+++ Listed records +++

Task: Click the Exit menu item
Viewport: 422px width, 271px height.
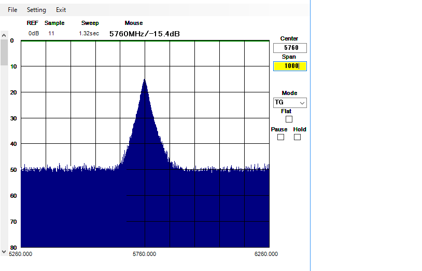Action: [61, 10]
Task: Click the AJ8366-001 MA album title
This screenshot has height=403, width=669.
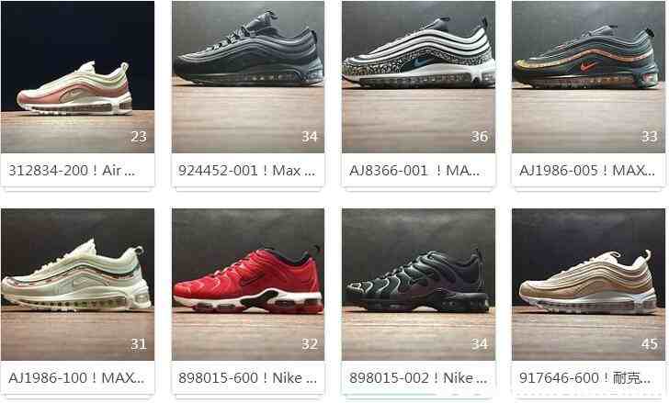Action: click(414, 171)
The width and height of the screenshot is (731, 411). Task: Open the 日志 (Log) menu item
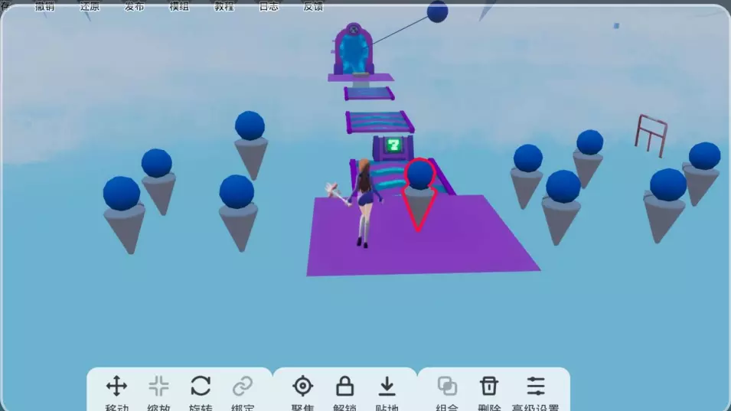click(269, 6)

+++

The lines from the one with "This screenshot has height=403, width=669." to the end of the data above should be retyped exactly, both ends included, and pictures are to be left out.

--- Response below ---
This screenshot has height=403, width=669.
Action: click(414, 171)
The width and height of the screenshot is (731, 411). Task: Open the 日志 (Log) menu item
click(269, 6)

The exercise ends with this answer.